Being Myself in my Author Platform

This is part of the Bittersweet Book Launch case study, where Dan Blank and Miranda Beverly-Whittemore share the yearlong process of launching her novel. You can view all posts here.


by Miranda Beverly-Whittemore

Yesterday I had a great catch-up conversation with Megana, my best friend from college. She lives across the country with her husband and four kids. We have the kind of long-distance intimacy in which we speak for a few hours every six months or so, and it’s as though no time has passed. Except that when it comes to books and children, six months really matter. Today I asked about her new baby, and she asked about my son, and we regaled each other with the best family tales we’ve collected since our last conversation.
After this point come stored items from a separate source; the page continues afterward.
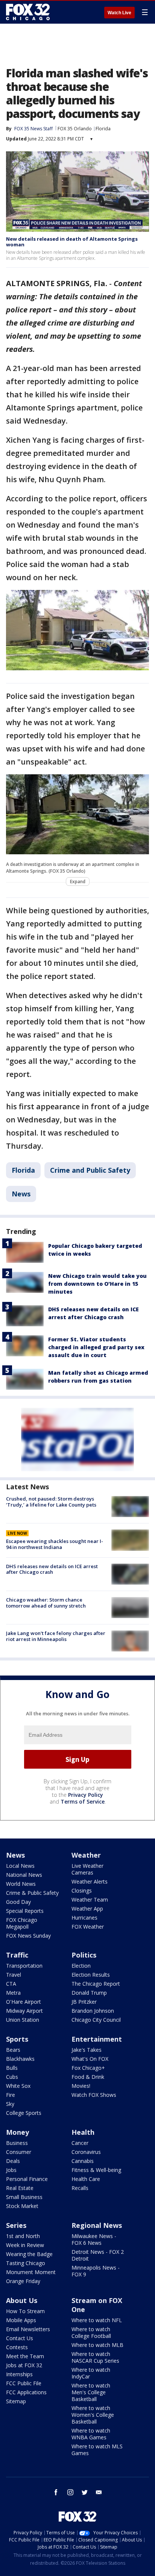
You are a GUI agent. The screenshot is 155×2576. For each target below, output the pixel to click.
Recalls (79, 2187)
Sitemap (16, 2401)
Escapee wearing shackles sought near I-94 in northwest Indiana (54, 1544)
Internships (19, 2374)
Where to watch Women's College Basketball (92, 2414)
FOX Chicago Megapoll (21, 1923)
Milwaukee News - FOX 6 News (93, 2239)
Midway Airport (24, 2010)
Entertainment (96, 2039)
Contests (17, 2347)
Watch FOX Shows (93, 2094)
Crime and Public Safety (90, 1170)
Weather (86, 1855)
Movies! (80, 2085)
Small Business (24, 2196)
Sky (10, 2103)
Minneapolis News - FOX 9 (95, 2271)
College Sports (23, 2112)
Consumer (18, 2151)
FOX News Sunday (28, 1935)
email (99, 2492)
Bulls (12, 2067)
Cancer (79, 2142)
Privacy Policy (85, 1794)
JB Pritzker (84, 2001)
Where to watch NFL (96, 2320)
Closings (81, 1890)
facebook (56, 2492)
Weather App (87, 1908)
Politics (83, 1954)
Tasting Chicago (25, 2263)
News (21, 1193)
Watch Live (119, 12)
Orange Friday (23, 2281)
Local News (20, 1865)
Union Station (22, 2019)
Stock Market (22, 2206)
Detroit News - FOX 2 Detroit (97, 2255)
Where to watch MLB (97, 2344)
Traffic (17, 1954)
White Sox (18, 2085)
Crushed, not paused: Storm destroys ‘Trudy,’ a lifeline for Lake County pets (51, 1501)
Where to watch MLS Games (97, 2450)
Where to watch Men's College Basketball (90, 2392)
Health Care (85, 2178)
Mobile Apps (21, 2320)
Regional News (96, 2225)
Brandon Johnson (92, 2010)
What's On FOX (89, 2058)
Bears (13, 2049)
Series (16, 2225)
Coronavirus (86, 2151)
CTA (11, 1983)
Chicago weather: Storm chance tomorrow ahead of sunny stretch (46, 1602)
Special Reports (25, 1910)
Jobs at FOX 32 (24, 2365)
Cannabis (82, 2160)
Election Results (90, 1974)
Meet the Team (25, 2356)
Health (82, 2132)
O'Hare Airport (23, 2001)
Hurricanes (84, 1917)
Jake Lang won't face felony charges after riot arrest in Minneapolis (55, 1636)
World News (21, 1883)
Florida (103, 128)
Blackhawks (20, 2058)
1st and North (23, 2236)
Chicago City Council (96, 2019)
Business (17, 2142)
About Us (21, 2300)
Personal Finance (27, 2178)
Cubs (12, 2076)
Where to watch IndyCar (90, 2373)
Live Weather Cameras (87, 1869)
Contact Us (19, 2338)
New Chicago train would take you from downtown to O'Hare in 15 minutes (97, 1283)
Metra (13, 1992)
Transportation (24, 1965)
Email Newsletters (28, 2329)
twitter (85, 2492)
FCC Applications (26, 2392)
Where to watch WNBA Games (90, 2434)
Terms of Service (83, 1801)
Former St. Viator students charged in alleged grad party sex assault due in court (96, 1347)
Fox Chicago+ (88, 2067)
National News (24, 1874)
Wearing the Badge (29, 2254)
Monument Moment (31, 2272)
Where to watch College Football (91, 2332)
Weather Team (89, 1899)
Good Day (18, 1901)
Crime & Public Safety (32, 1892)
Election (81, 1965)
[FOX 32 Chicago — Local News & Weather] (28, 12)
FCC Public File (23, 2383)
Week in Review (25, 2245)
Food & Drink (87, 2076)
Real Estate (19, 2187)
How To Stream (25, 2311)
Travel (13, 1974)
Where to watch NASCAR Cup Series (95, 2357)
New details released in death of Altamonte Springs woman (72, 241)
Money (17, 2132)
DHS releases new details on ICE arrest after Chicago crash (52, 1569)
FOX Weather (87, 1926)
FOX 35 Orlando (75, 128)
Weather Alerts (89, 1881)
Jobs (11, 2169)
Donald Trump (89, 1992)
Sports (17, 2039)
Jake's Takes (86, 2049)
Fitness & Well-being (96, 2169)
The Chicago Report (95, 1983)
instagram (70, 2492)
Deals (13, 2160)
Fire (10, 2094)
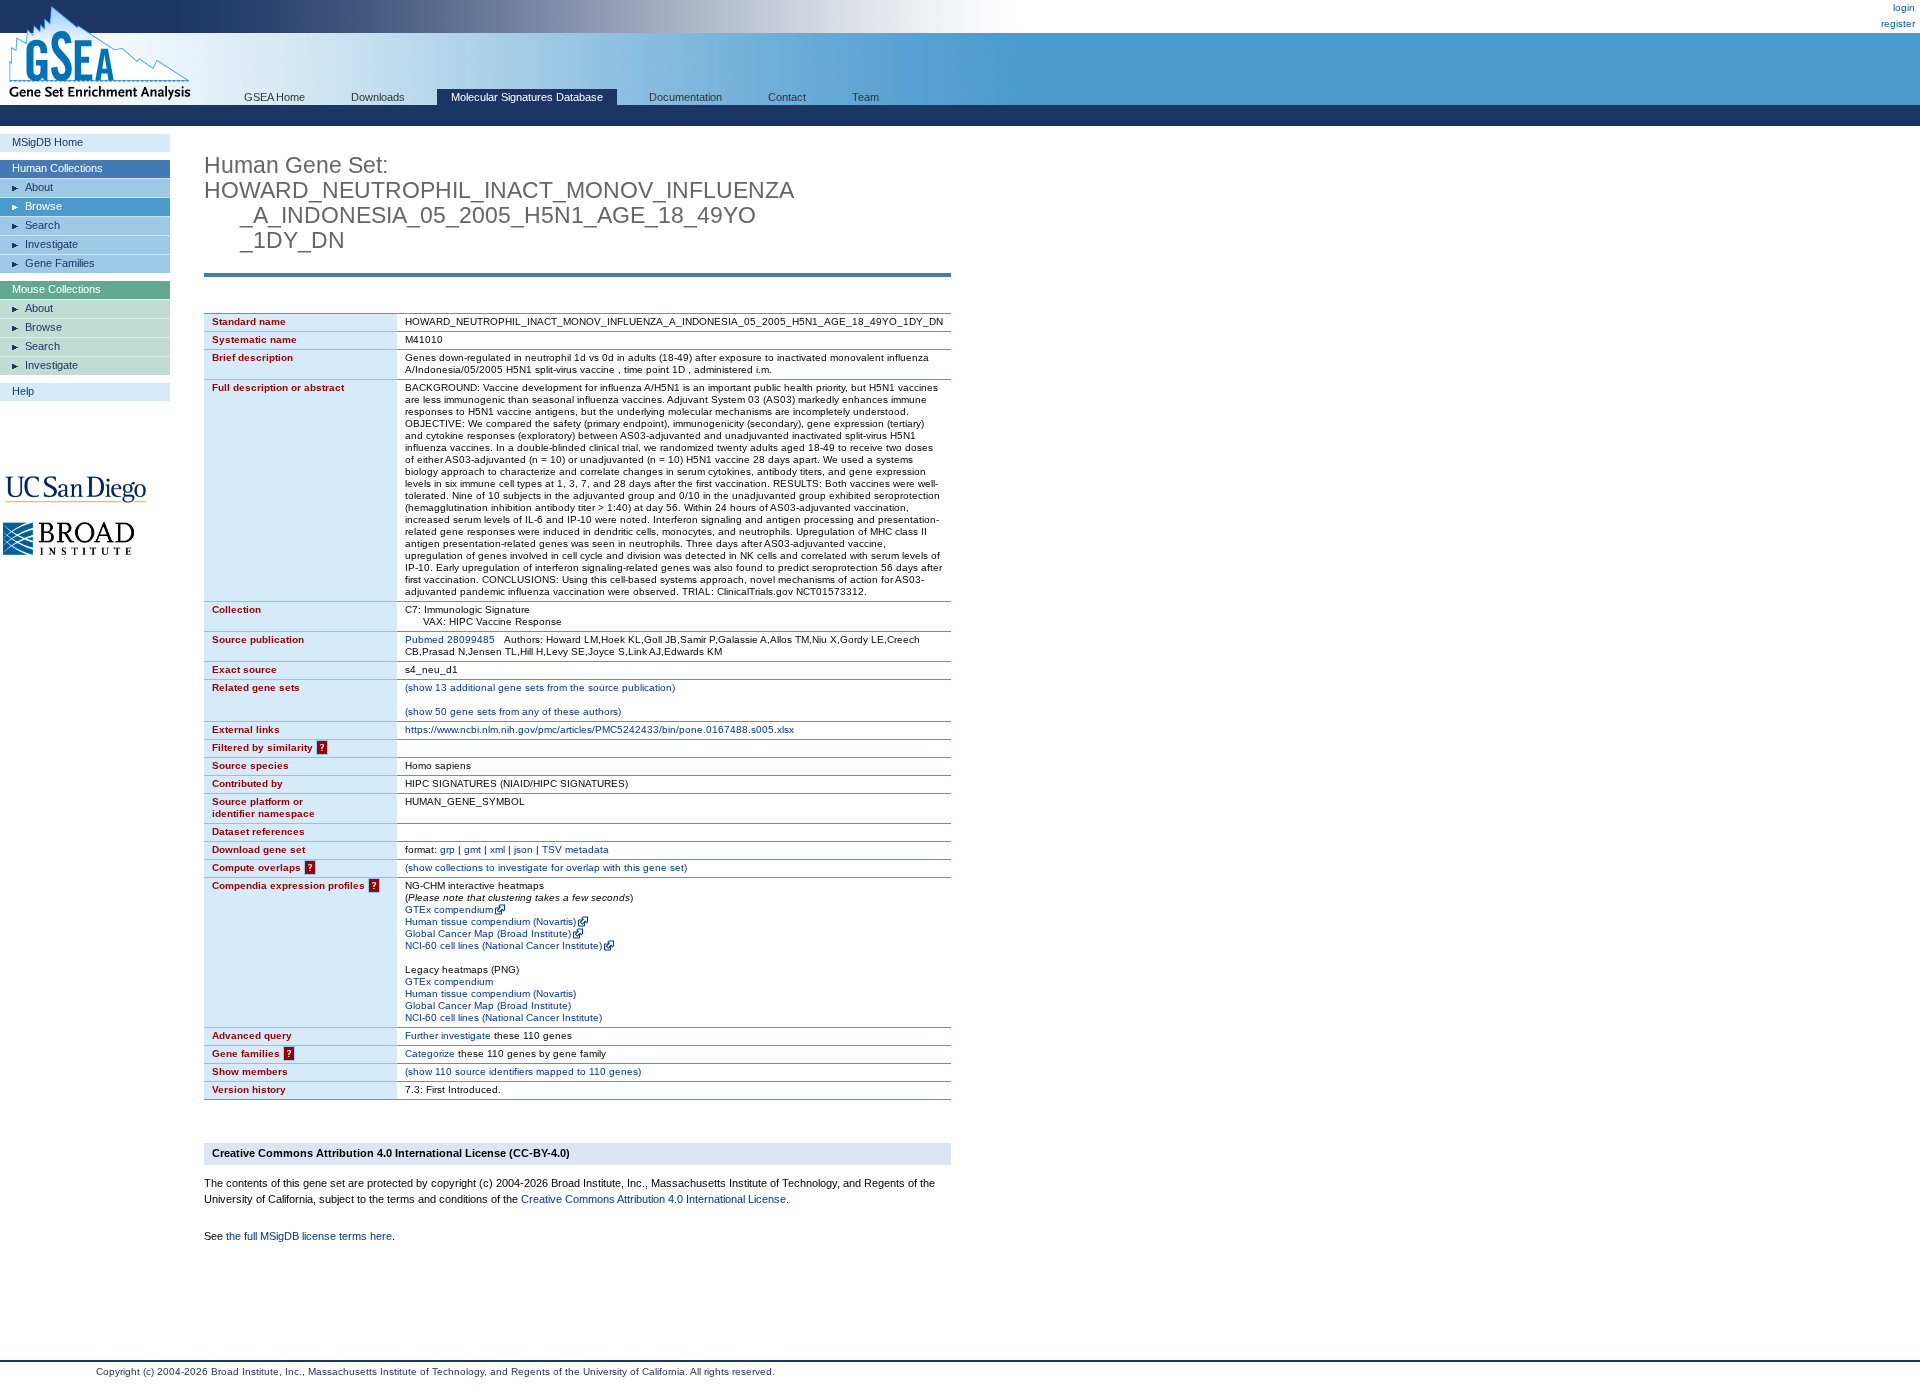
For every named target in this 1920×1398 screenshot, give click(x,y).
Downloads (378, 97)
Then she asked about the latest on Bittersweet. She’s not in the book biz, but she’s known me long enough to know how it works, and I was able to fill her in about the book’s foreign sales and my May pub date and the new work I’ve been doing with Dan. I threw around some lingo—namely “Author Platform”—and she stopped me right there.

“What does that mean?” she asked.

Sometimes it can be so, so helpful to go back to square one. “Okay,” I began, trying to figure out how to streamline my jumble of thoughts, “So take my Twitter account, and my Facebook page and my website. All those disparate pieces should be telling the same story about me. They should be aligned to my brand.”
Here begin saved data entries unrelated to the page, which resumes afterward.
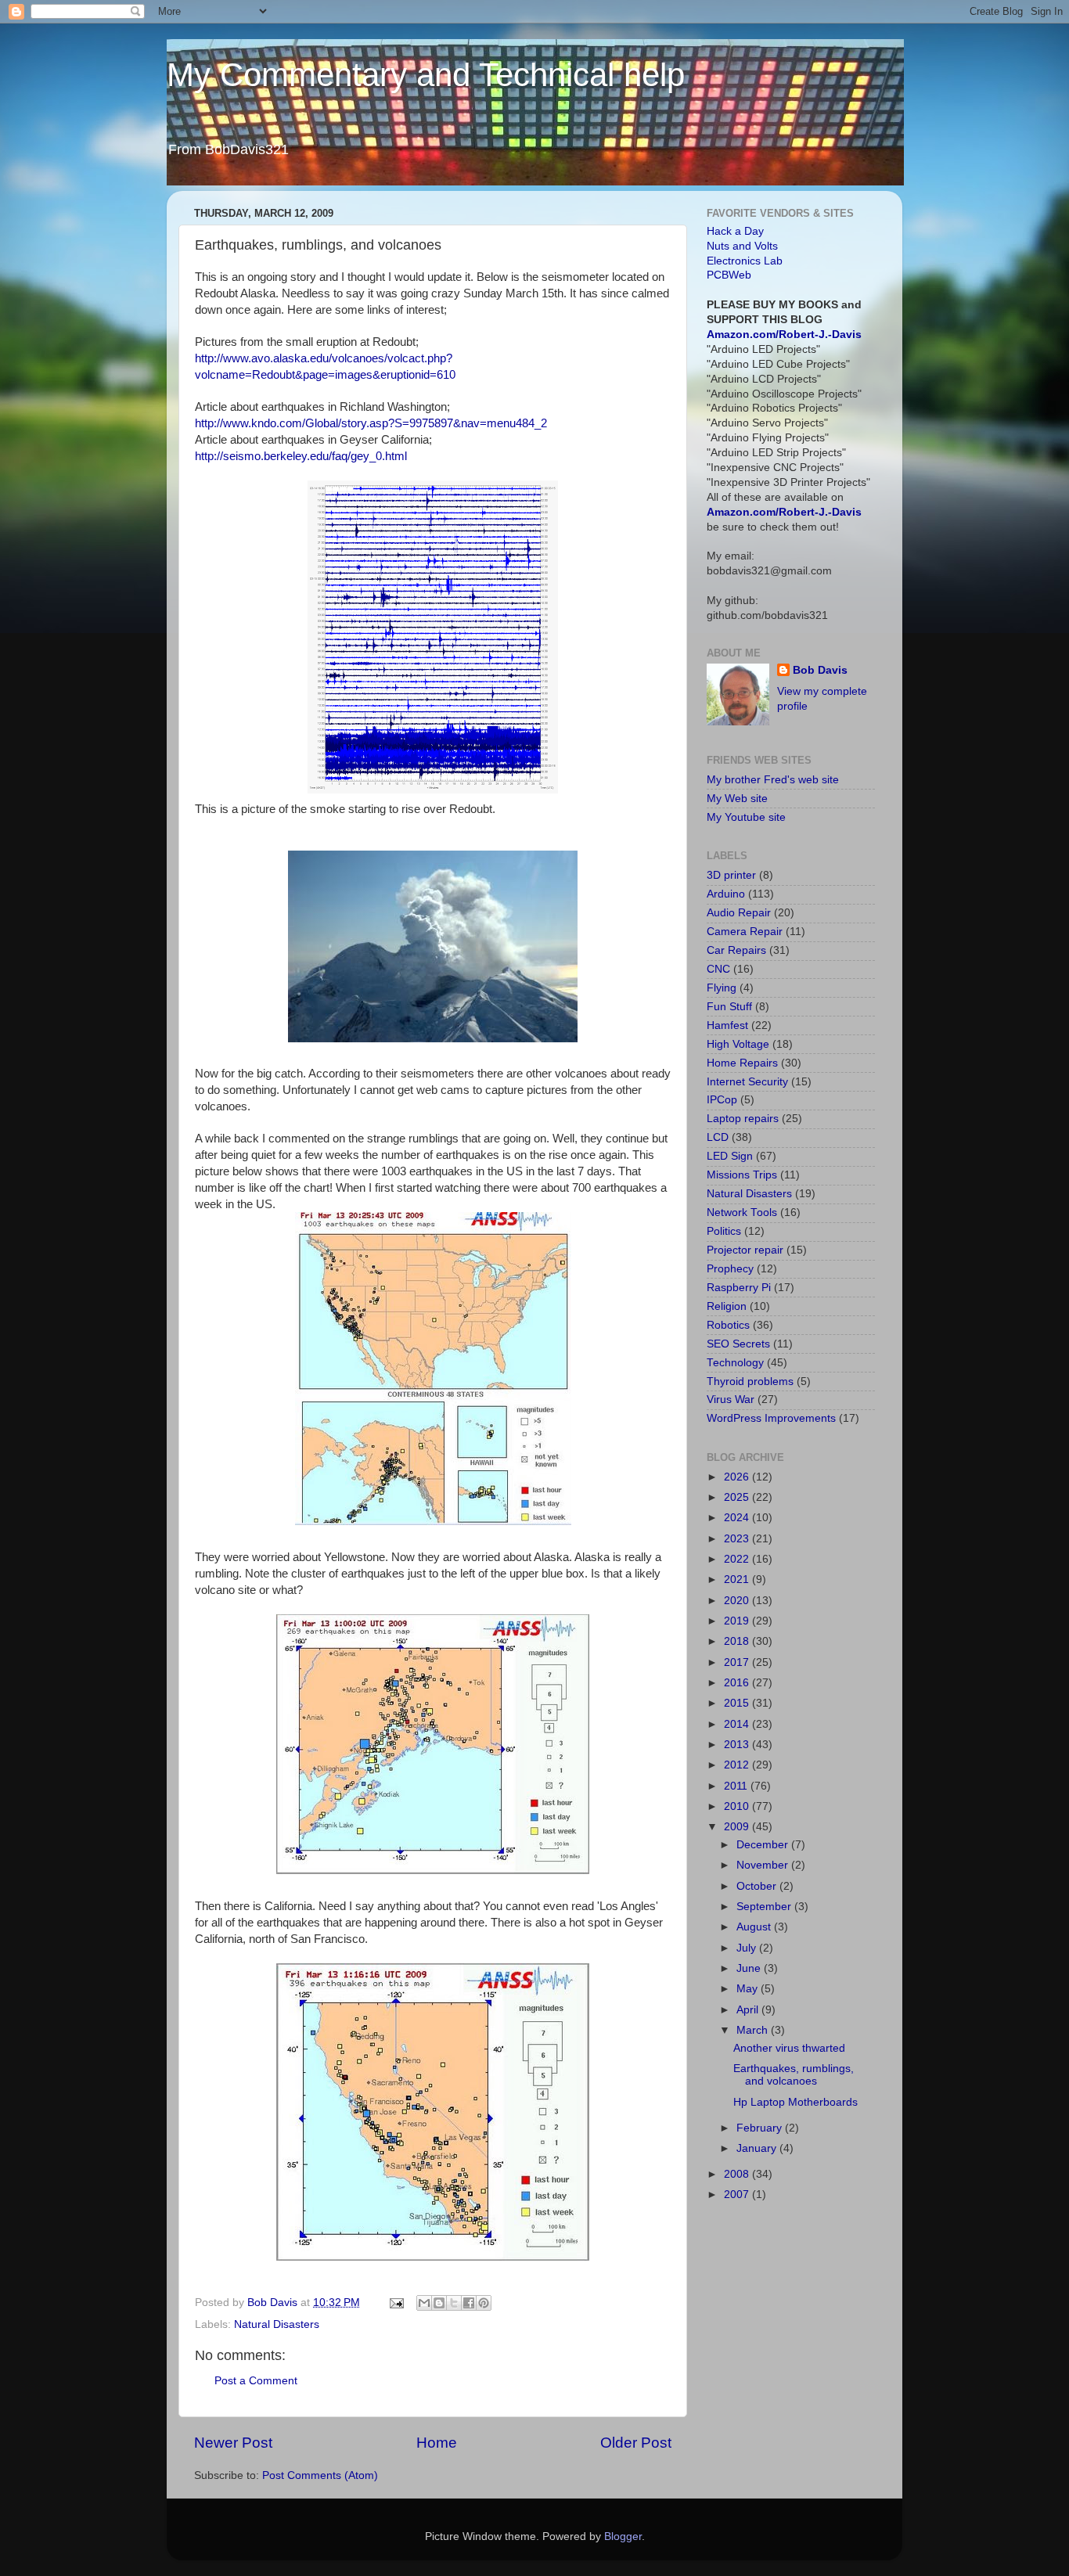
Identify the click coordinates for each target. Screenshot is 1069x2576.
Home (436, 2442)
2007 (738, 2194)
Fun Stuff (729, 1007)
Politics (724, 1231)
“So your brand—what’s that?”

“It’s the central truth about me. The story I want to tell about who I am.”

“And what’s that story?”

I sighed as I tried to gather my wits. “My background. My thoughts about the world. What I like to read and think about. The idea is to create a consistent online self who can be trusted by those who engage with me. So that someone who reads my blog knows that when they dip in every few days, they can expect consistency—that I’ll be writing about or posting articles or entries that they will find interesting. That if they buy my book, the brand I’ve put out there will only deepen their experience of reading it.”

“And how honest is that story of your brand? What if there’s stuff about yourself you don’t want to have be part of it? I’ve noticed, for example, that your Facebook page seems less intimate than it used to be. It’s still personal, but it’s more of a public persona.”

She was getting to the heart of the beast I’ve been wrestling with—how to balance being personal, accessible and generous, while protecting my intimacy. How to weave the fabric of my life/ experience/ career into a single, strong thread that is truthful, and enticing, and relatable. How to craft my personal narrative into a marketing tool without losing myself. How to leave out the bits that don’t quite fit.

“You know who balances her real self and her persona really well? Nicole.” Megana was talking about my friend Nicole Caccavo Kear, whose forthcoming memoir, Now I See You, is due out from St. Martin’s in 2014. “Her blog is just so so so relatable. The other day I was reading a parenting book, and I remembered something she’d written about her kids on her blog, and I thought about emailing her right then and there with the advice I was reading—I would have done that even if I hadn’t met her, because her blog makes me feel like I know her much better than I do. I laugh to myself when I think about her family and her insights on parenting. And even if I hadn’t met her, I would buy her book when it comes out.”

There—right there—is an example of Author Platform doing its work. I admire Nicole’s ability to put how she really talks (with, okay, a few less swear words) onto the page. Having a conversation with her, or reading her blog, or reading her book, you come to the same conclusion: she’s funny and cynical and warm in the best ways. She is consistently herself, a self that is delightful to know. A self both Megana and I want to return to.

What bloggers/writers/websites do find to be similarly successful in striking that balance? If you have an online presence as an author, how do you balance being accessible with protecting your intimacies?